Work item: Restate word for word every entry that appears below, skipping its pictures.
━━━━━ Records to use ━━━━━
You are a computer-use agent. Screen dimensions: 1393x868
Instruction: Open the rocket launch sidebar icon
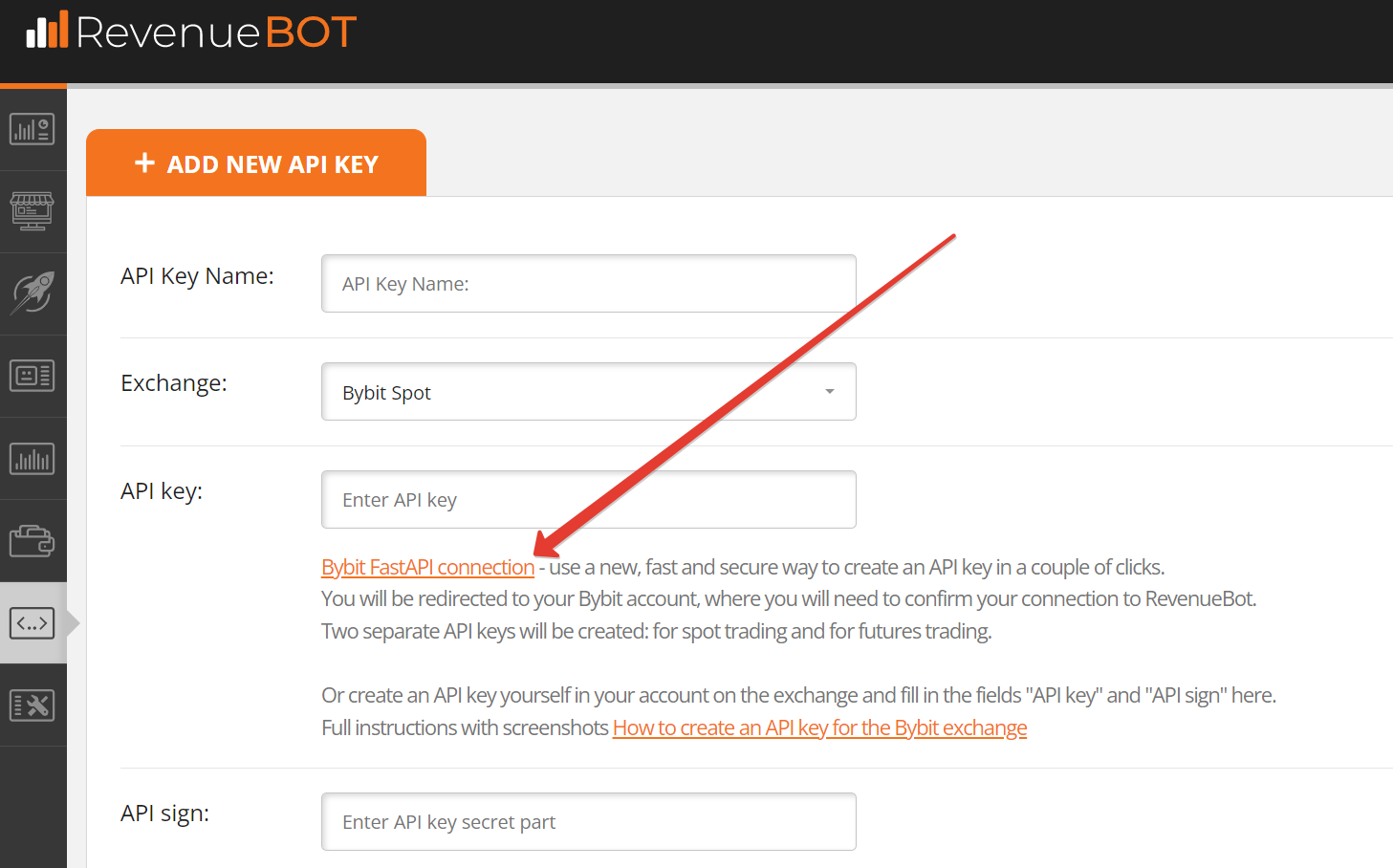33,293
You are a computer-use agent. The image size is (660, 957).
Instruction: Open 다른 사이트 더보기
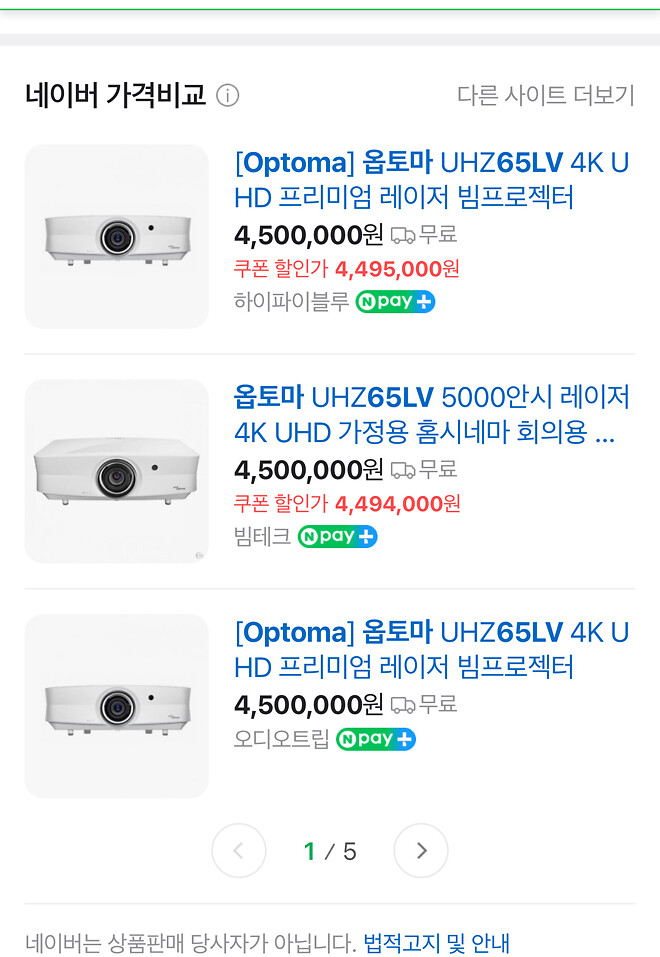[x=545, y=96]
━━━━━
Output:
You are a computer-use agent. Screen dimensions: 1393x868
Instruction: Open the rocket launch sidebar icon
33,293
You are a computer-use agent. The image size is (660, 957).
Instruction: Open 다른 사이트 더보기
[x=545, y=96]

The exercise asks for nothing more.